◆ Brief ◆
Scan the listing below for the word "menu" and copy every line that has it.

◆ Input data ◆
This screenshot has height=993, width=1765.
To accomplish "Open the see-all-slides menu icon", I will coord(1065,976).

...

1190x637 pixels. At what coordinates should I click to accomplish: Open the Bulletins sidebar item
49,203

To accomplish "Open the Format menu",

◆ Result below ◆
To accomplish "Open the see-all-slides menu icon", I will coord(1065,976).
To accomplish "Open the Format menu",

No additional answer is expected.